(Entries taken from a collection)
______________________________
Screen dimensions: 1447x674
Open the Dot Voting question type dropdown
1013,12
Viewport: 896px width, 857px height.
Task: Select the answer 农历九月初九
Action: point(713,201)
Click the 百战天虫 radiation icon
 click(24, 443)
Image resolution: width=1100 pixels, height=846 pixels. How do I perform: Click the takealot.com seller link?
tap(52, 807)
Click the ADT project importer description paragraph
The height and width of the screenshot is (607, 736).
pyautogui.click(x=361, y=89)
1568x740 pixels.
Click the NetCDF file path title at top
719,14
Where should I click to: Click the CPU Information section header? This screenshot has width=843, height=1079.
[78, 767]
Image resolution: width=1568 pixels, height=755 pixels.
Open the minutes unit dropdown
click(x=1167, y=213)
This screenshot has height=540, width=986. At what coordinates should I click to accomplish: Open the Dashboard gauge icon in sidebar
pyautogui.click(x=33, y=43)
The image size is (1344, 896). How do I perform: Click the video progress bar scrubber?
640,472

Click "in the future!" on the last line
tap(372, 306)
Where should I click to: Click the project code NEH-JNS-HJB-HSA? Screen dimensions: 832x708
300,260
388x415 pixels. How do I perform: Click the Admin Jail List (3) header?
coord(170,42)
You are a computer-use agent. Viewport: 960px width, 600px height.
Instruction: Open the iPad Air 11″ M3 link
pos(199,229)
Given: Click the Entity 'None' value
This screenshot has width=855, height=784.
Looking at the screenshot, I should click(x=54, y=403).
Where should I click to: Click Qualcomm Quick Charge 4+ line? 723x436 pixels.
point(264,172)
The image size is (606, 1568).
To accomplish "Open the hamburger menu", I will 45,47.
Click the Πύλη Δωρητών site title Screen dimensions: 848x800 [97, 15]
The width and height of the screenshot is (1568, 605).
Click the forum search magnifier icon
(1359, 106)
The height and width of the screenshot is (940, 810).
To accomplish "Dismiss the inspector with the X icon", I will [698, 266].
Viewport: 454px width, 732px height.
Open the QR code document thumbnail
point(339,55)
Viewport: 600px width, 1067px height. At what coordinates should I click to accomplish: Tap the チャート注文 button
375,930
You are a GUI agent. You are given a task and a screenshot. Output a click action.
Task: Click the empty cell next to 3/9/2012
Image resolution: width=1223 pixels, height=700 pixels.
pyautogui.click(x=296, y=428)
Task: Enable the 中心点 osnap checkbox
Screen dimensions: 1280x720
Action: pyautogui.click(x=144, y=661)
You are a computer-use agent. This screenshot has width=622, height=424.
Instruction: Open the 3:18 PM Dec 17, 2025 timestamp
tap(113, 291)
______________________________
Your objective - When you reach this point, go back and write out each record above exactly.

Response to the task -
Screen dimensions: 1447x674
Open the Dot Voting question type dropdown
1013,12
Viewport: 896px width, 857px height.
Task: Select the answer 农历九月初九
Action: point(713,201)
Click the 百战天虫 radiation icon
 click(24, 443)
Image resolution: width=1100 pixels, height=846 pixels. How do I perform: Click the takealot.com seller link?
tap(52, 807)
Click the ADT project importer description paragraph
The height and width of the screenshot is (607, 736).
pyautogui.click(x=361, y=89)
1568x740 pixels.
Click the NetCDF file path title at top
719,14
Where should I click to: Click the CPU Information section header? This screenshot has width=843, height=1079.
[78, 767]
Image resolution: width=1568 pixels, height=755 pixels.
Open the minutes unit dropdown
click(x=1167, y=213)
This screenshot has height=540, width=986. At what coordinates should I click to accomplish: Open the Dashboard gauge icon in sidebar
pyautogui.click(x=33, y=43)
The image size is (1344, 896). How do I perform: Click the video progress bar scrubber?
640,472

Click "in the future!" on the last line
tap(372, 306)
Where should I click to: Click the project code NEH-JNS-HJB-HSA? Screen dimensions: 832x708
300,260
388x415 pixels. How do I perform: Click the Admin Jail List (3) header?
coord(170,42)
You are a computer-use agent. Viewport: 960px width, 600px height.
Instruction: Open the iPad Air 11″ M3 link
pos(199,229)
Given: Click the Entity 'None' value
This screenshot has width=855, height=784.
Looking at the screenshot, I should click(x=54, y=403).
Where should I click to: Click Qualcomm Quick Charge 4+ line? 723x436 pixels.
point(264,172)
The image size is (606, 1568).
To accomplish "Open the hamburger menu", I will 45,47.
Click the Πύλη Δωρητών site title Screen dimensions: 848x800 [97, 15]
The width and height of the screenshot is (1568, 605).
Click the forum search magnifier icon
(1359, 106)
The height and width of the screenshot is (940, 810).
To accomplish "Dismiss the inspector with the X icon", I will [698, 266].
Viewport: 454px width, 732px height.
Open the QR code document thumbnail
point(339,55)
Viewport: 600px width, 1067px height. At what coordinates should I click to accomplish: Tap the チャート注文 button
375,930
You are a GUI agent. You are given a task and a screenshot. Output a click action.
Task: Click the empty cell next to 3/9/2012
Image resolution: width=1223 pixels, height=700 pixels.
pyautogui.click(x=296, y=428)
Task: Enable the 中心点 osnap checkbox
Screen dimensions: 1280x720
Action: pyautogui.click(x=144, y=661)
You are a computer-use agent. This screenshot has width=622, height=424.
Instruction: Open the 3:18 PM Dec 17, 2025 timestamp
tap(113, 291)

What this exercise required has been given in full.